─── Extracted entries

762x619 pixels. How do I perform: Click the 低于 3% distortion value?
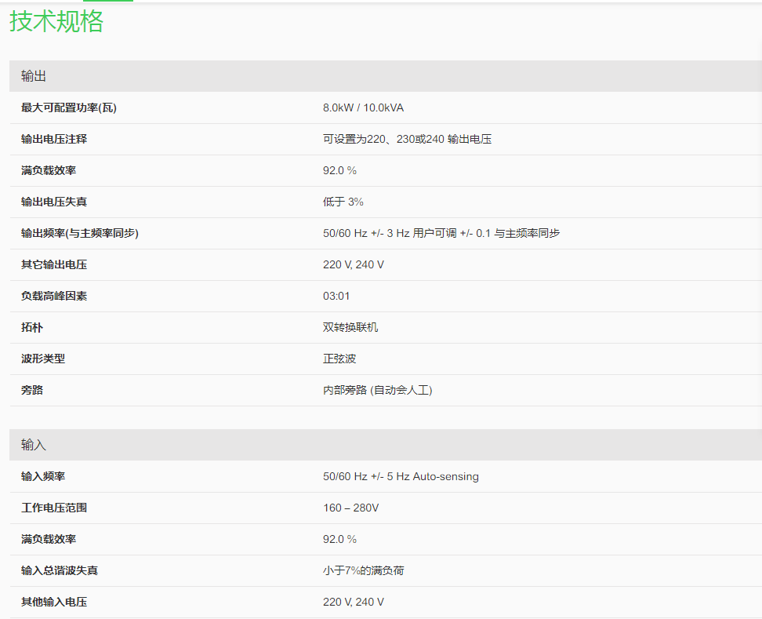pyautogui.click(x=343, y=202)
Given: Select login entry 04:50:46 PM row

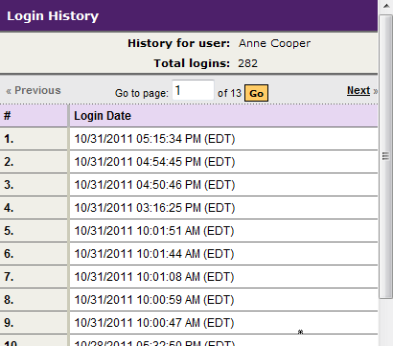Looking at the screenshot, I should click(x=189, y=185).
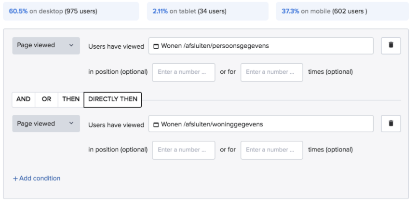Click page icon before woninggegevens page name
Image resolution: width=417 pixels, height=206 pixels.
click(x=156, y=124)
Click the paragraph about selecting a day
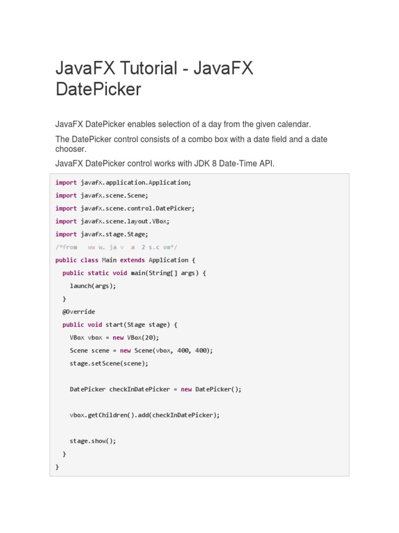399x533 pixels. coord(183,124)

──────

Problem statement: Transcribe exactly the lines from the one holding "Given: Select login entry 04:50:46 PM row" through the final line of the material above, both ends included; any pictures should be dropped.

Result for this task:
Given: Select login entry 04:50:46 PM row

Looking at the screenshot, I should click(x=189, y=185).
Click page icon before woninggegevens page name
Image resolution: width=417 pixels, height=206 pixels.
click(x=156, y=124)
Click the paragraph about selecting a day
399x533 pixels. coord(183,124)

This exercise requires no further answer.